Third, despite significant investment by the state, the local population remained on the margins of any new development. Public infrastructure investments catered primarily to the corporate city. Compensation plots lacked services. There was no investment in health and education facilities. And a high percentage of households, particularly those belonging to lower castes, became worse off and were no longer able to enjoy the food security they once did.
Chapter 8 further elaborates on the conditions in the village after dispossession, highlighting the unlikelihood of collective action in the future as land dispossession introduced new types of inequalities within the village – between residents but also within families and castes. In this chapter, Levien points to the harsh reality of contemporary Indian capitalism. He acknowledges that, while many residents will continue to “aspire for inclusion into development”, such aspirations will largely remain unmet given the nature of India’s neoliberal regime of dispossession. Unmet aspirations, he predicts, will however influence future politics in Rajpura.
The book makes an excellent and critical contribution to existing literature on displacement and dispossession. By arguing that “different countries, and regions within countries, have integrated to different degrees, at different times, and in different ways to global capitalism”, Levien forces the reader to question common assumptions, understand local specificities in conjunction with broader social forces, and draw out the causes and consequences of dispossession.

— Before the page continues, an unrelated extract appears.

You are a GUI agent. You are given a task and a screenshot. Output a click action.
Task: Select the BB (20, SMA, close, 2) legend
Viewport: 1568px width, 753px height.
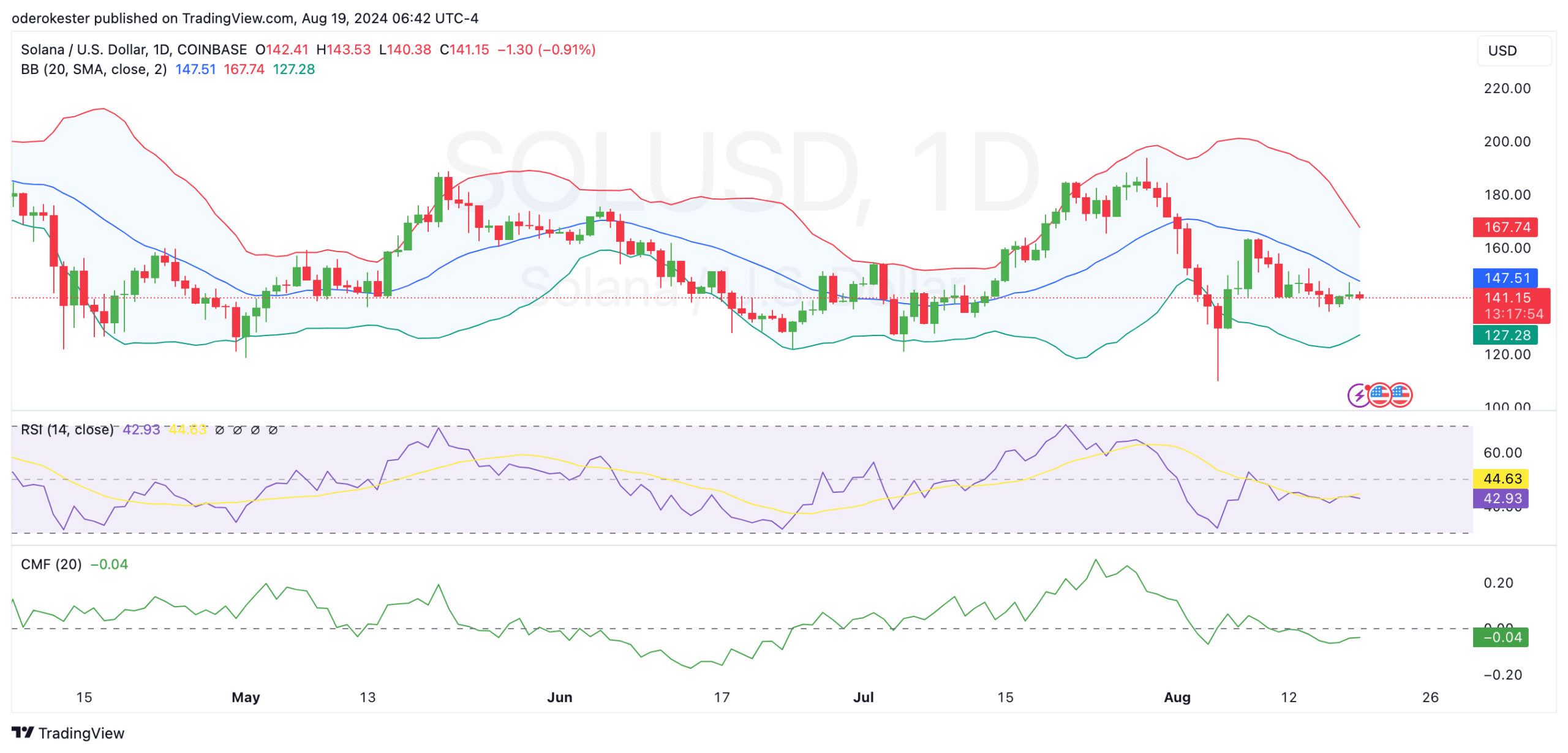coord(94,69)
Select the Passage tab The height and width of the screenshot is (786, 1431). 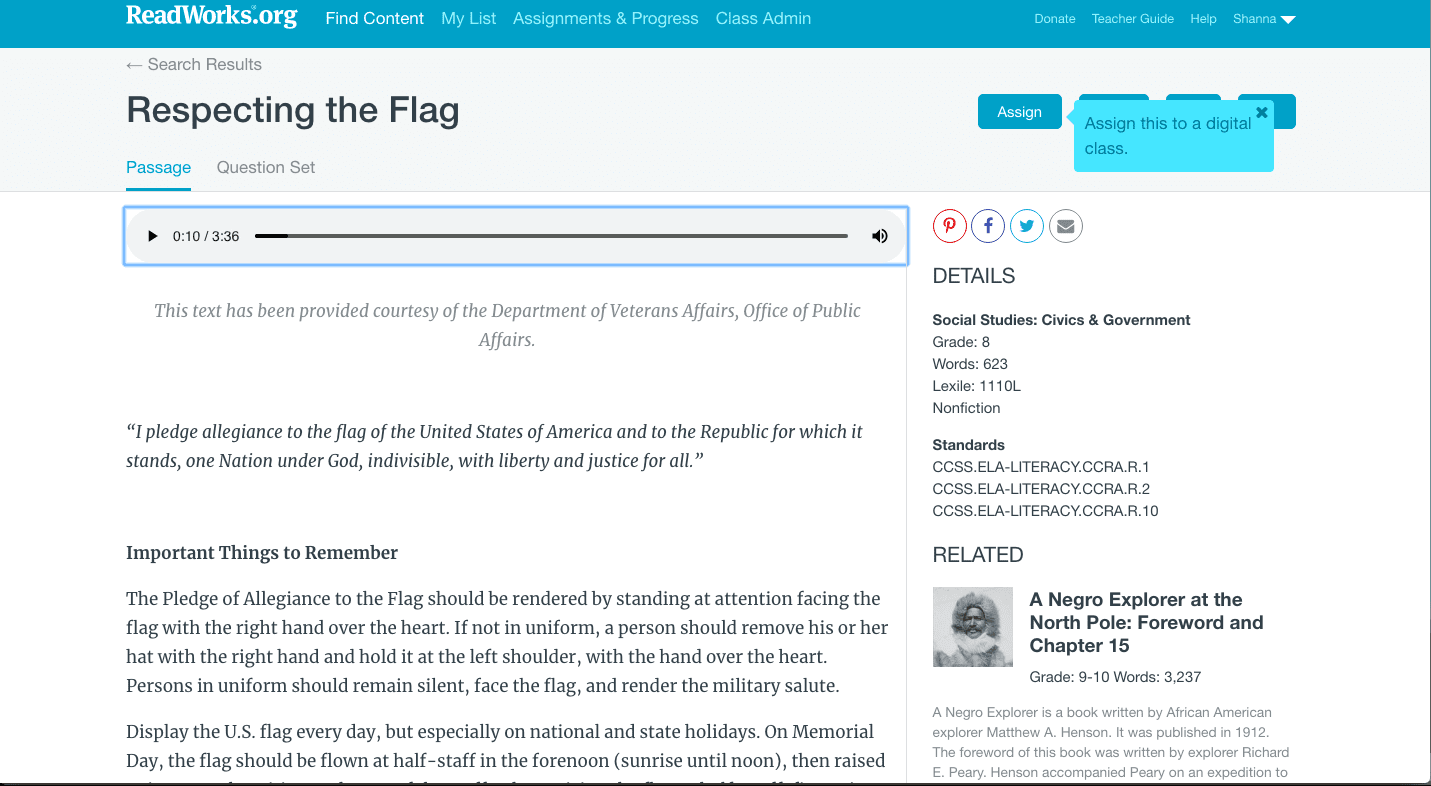click(158, 167)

While he makes it explicit that the book’s focus is on state-led rural land dispossession, leaving rural-urban comparisons to future research, as a researcher working on urban displacement and dispossession, I could not help but notice the similarities across the rural and urban. The methods described for creating compliance, the threat and use of violence, the impact of pre-existing inequalities within communities, the romanticization of the poor, the role of institutions and politicians, the undemocratic nature of development authorities, the scope for illicit rents, and the impact of dispossession on kinship and family relations: all this resonated closely with my investigations into the processes and consequences of dispossession in the cities of the global South. Perhaps more comparative work that also draws out similarities across urban and rural areas is required to further uncover the mechanisms through which dispossession takes place.

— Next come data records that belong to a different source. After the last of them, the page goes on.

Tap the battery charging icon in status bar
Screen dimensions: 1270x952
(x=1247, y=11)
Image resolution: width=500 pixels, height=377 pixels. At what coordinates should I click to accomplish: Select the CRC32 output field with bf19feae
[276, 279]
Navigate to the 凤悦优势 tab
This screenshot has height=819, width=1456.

All in all, Levien’s book is a highly recommended read for anyone interested in the topic, and one of the most comprehensive and insightful works that I have read on contemporary forms of dispossession in the global South.
Fizzah Sajjad is an urban planner based in Lahore, Pakistan. She works as a researcher on cities and infrastructure, focusing on gender equity in transport planning, affordable housing, and issues of displacement and resettlement.